Santi pasó año y medio en el trajín de la escuela pública hasta que le fue otorgada una beca McKay (McKay Scholarship Program for Students with Disabilities). Esta, al igual que a otros 28,000 niños en la Florida, le permite asistir a un colegio privado donde adaptan el curriculum a sus necesidades individuales.

“En First Hope si él pide estar en clase de grammar aunque no entienda ni ‘papa’, ahí lo van a poner”, dice Aurora resaltando lo positiva que resulta la flexibilidad y la inclusión.

Este colegio cuesta $29,900 dólares anuales, de los cuales $13,700 dólares son asumidos por la beca McKay. Durante cinco años, los cinco días de la semana, Santi además recibió terapia intensiva (ABA) en Quest, un programa con financiamiento privado. Healthy Kids, un seguro de salud del gobierno, les cuesta a sus padres $159 dólares mensuales.

“Yo he tenido suerte porque Rui, mi esposo, trabaja como un loco”, dice Aurora.

Económicamente, muchos se valen de fundaciones creadas por padres de niños en el espectro, pues proveen ayuda directa.

“No hay que pasar por toda esa papelada”, dice Aurora, pero también entiende de la rigurosidad del sistema porque como en todo, en esto también hay charlatanes.

Aurora agrega que para los indocumentados, la formación de los hijos con Autismo es aún más cuesta arriba. Para entrar en un colegio público no se necesitan papeles, mas a la hora de solicitar financiamiento, piden seguro social, tanto del niño, como de los padres.

“Este es un país donde todo el mundo paga impuestos” dice Aurora. Se refiere a que invertir en un niño con discapacidad resulta en un gasto increíble para el Estado y por eso no ve injusto que se les de prioridad a los locales.

Santiago Coelho Alves (Santi)

Los padres de Santi han entendido y asumido que hay que ocuparse más que preocuparse. Supieron manejar el protocolo estadounidense, aprendieron de los TEA, del Autismo, del Asperger. Porque es su obligación, es una de las formas de ayudar a su hijo.

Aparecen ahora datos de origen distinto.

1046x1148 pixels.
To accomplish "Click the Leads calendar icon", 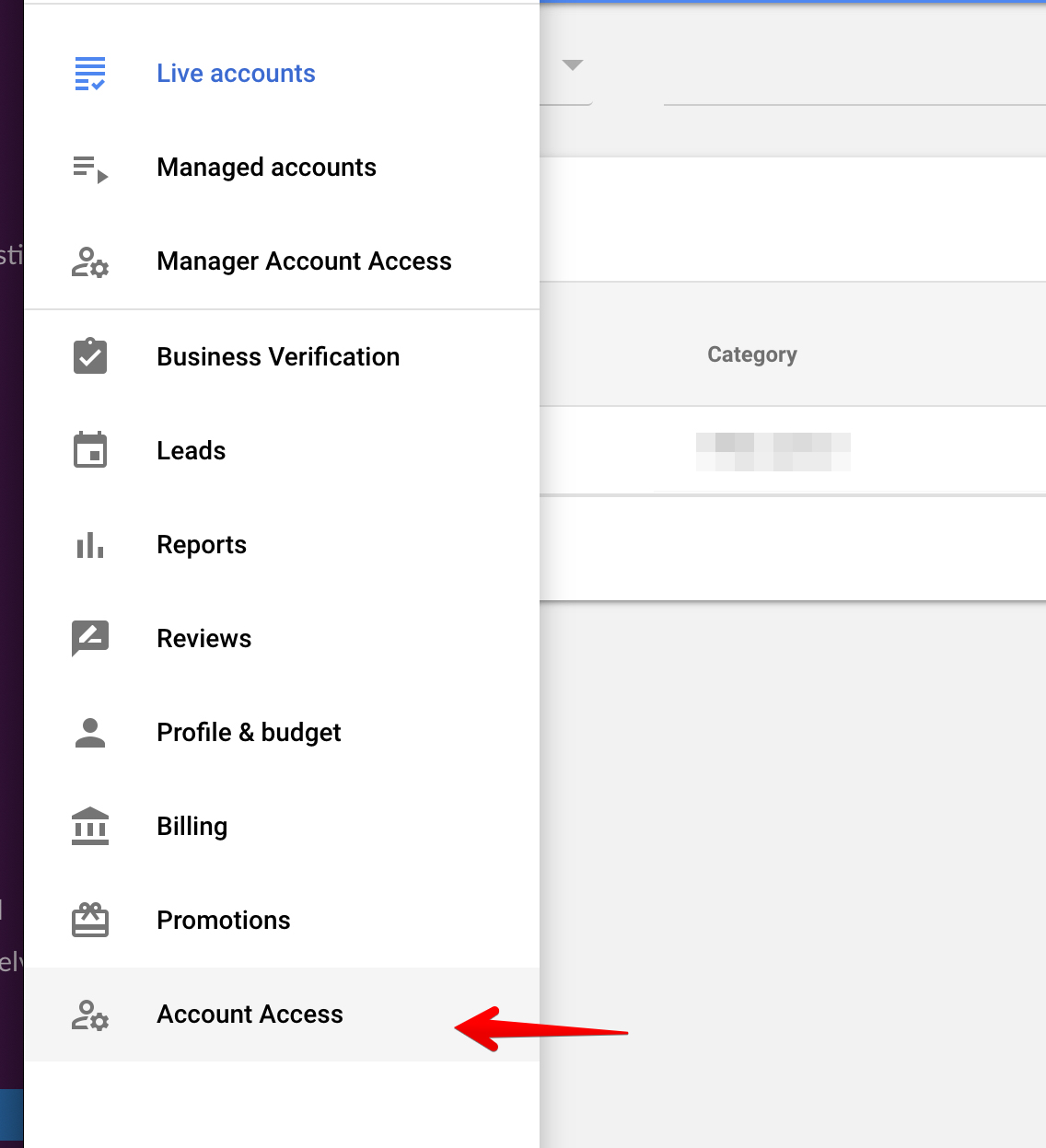I will point(90,450).
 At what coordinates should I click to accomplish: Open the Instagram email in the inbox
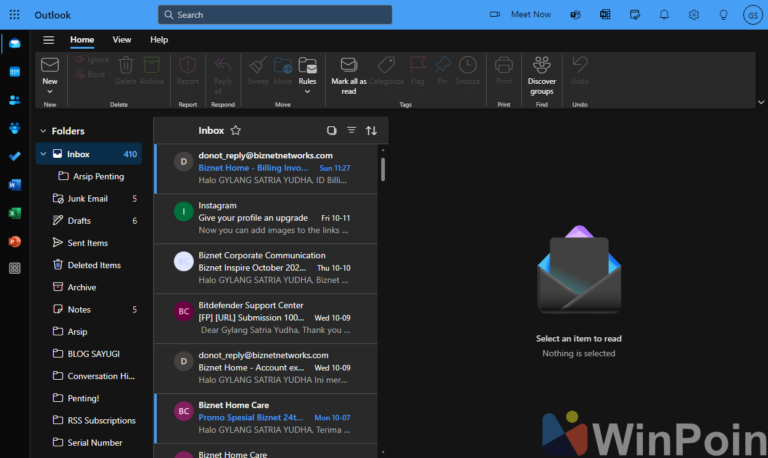[265, 217]
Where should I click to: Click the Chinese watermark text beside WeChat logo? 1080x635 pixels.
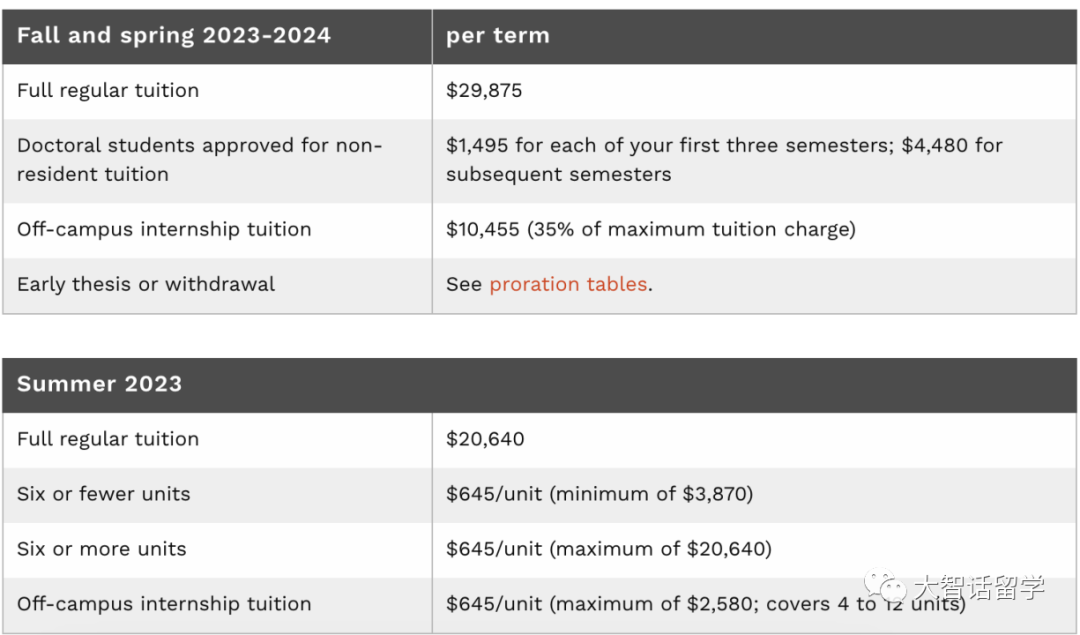(x=979, y=587)
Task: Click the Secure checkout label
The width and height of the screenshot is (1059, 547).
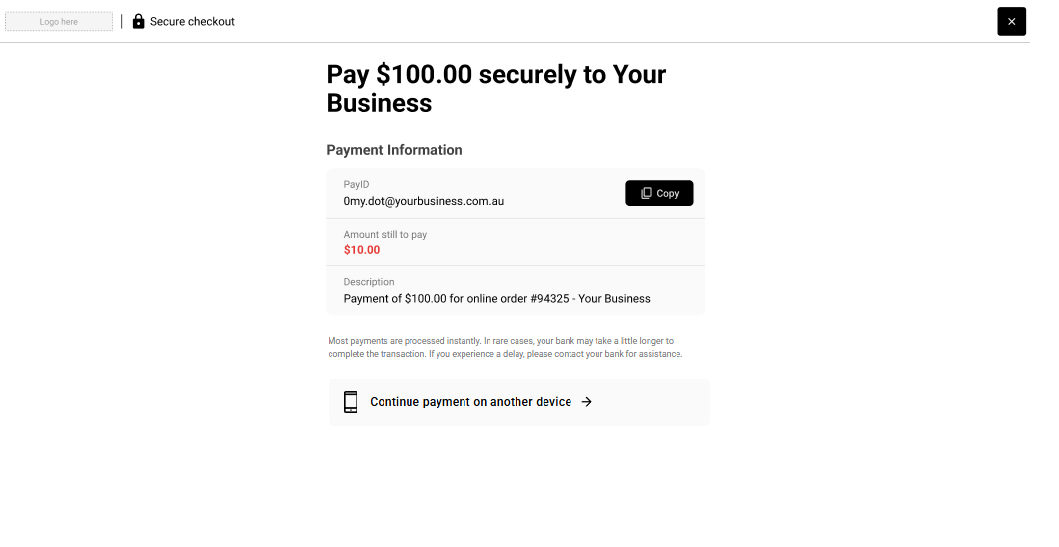Action: (x=192, y=22)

Aurora percibe que en Estados Unidos hay muchos servicios a disposición de la gente, así como información “Pero hay veces que es tan densa que no todo el mundo puede digerirla. No saben por dónde empezar”, dice.

Santi tiene nueve años, se viste solo y le encanta comprar trucos. Es obsesivo con el cepillado de dientes y todo lo que diga Jurassic World. Santi habla inglés y español, juega tenis y hace equitación. En casa ha aprendido de chistes, de doble sentido y es consciente de que si come gluten “se pone cucu”.

“Pero aunque él haga master en una cantidad de actividades, ese diagnóstico lo va a acompañar el resto de su vida”, termina Aurora.

Para Rui y Aurora ser papás de un niño con síndrome de Asperger es una aventura diaria. A veces de momentos muy buenos y otros no tanto. De instantes infinitos, de celebración de pequeños logros como si fueran la mayor hazaña. A veces cuesta arriba y más allá de sus fuerzas.

Ser papás de un niño con Asperger no es más que eso: ser papá, amigo, cómplice, para enfrentar con Santi el desafío de ser, hoy, un niño.